Given instruction 1:
Reproduce the part of the forum thread about the Blue Angels' Hellcats that opens with the words containing "I admit this" and closes with "in the Corsair.".
═════ Provided passage ═════
# Why did the US Navy Blue Angels start with Hellcats?



## gjs238 (Apr 2, 2016)

Instead of the Corsair?


----------



## VBF-13 (Apr 2, 2016)

I hope this doesn't sound too biased, but the 'Cat is the machine, that's why!


----------



## FLYBOYJ (Apr 2, 2016)

My guess would be availability and it was an easier aircraft to fly.

Reactions: Agree Agree:
1 | Like List reactions


----------



## Token (Apr 3, 2016)

They only flew the F6F for one year, then transitioned to the F8F.

Although the F4U turned out to be an outstanding aircraft the F6F seems to have been a preferred aircraft by a lot of the pilots of the day. Most of the ones I have talked to that flew both said the F6F was more predictable, stable, and docile, but still capable of excellent performance. And the F6F certainly accumulated more flight hours and kills than the F4U. With all of that said I can see that if the pilots who formed the first flight of three were given their choice of aircraft they may have gone with the F6F, especially if they knew it was short term, and they would shift to something higher performance in the near future.

T!

Reactions: Like Like:
1 | Agree Agree:
2 | Like List reactions


----------



## Glider (Apr 3, 2016)

I admit this is only a guess but on a practical level the better visibility from the cockpit may well have been a factor. When undertaking close formation aerobatics the ability to see what is going on around you is all important. With its significant blind spot under the nose and the position of the cockpit towards the rear of the wing, visibility would almost certainly be less in the Corsair.
═════ Record extracts ═════
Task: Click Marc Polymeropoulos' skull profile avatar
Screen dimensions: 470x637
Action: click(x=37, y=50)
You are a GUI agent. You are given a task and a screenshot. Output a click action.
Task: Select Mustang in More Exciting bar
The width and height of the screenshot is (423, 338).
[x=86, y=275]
═════
═════ Record extracts ═════
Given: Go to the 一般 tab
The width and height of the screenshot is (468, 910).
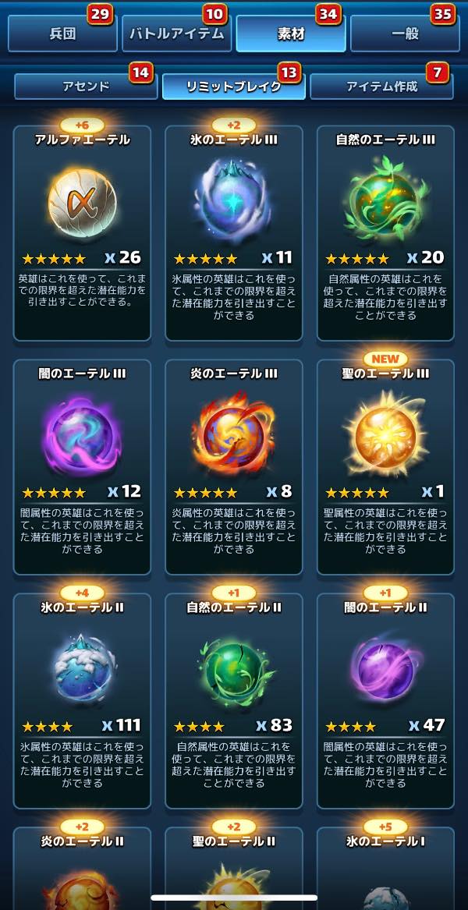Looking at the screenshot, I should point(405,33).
═════
═════ Record extracts ═════
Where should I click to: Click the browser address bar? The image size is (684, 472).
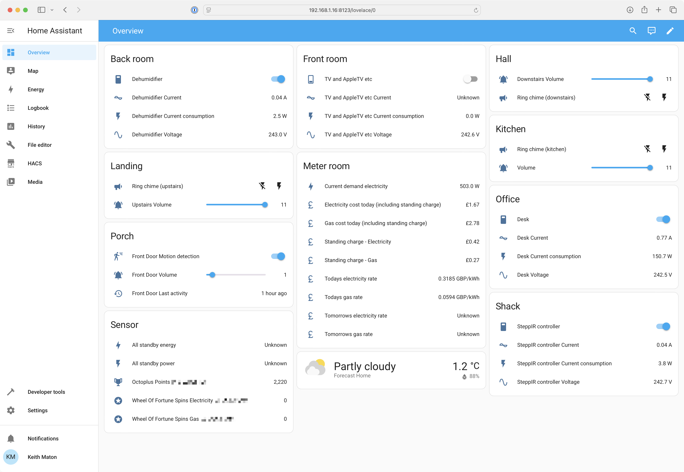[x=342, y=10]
═════
Given instruction 2:
Transcribe the rows above, from the line that contains "Given: Go to the 一般 tab" through the line that contains "Looking at the", and leave the pictures out of your answer.

Written answer 1:
I admit this is only a guess but on a practical level the better visibility from the cockpit may well have been a factor. When undertaking close formation aerobatics the ability to see what is going on around you is all important. With its significant blind spot under the nose and the position of the cockpit towards the rear of the wing, visibility would almost certainly be less in the Corsair.

Written answer 2:
Given: Go to the 一般 tab
The width and height of the screenshot is (468, 910).
Looking at the screenshot, I should point(405,33).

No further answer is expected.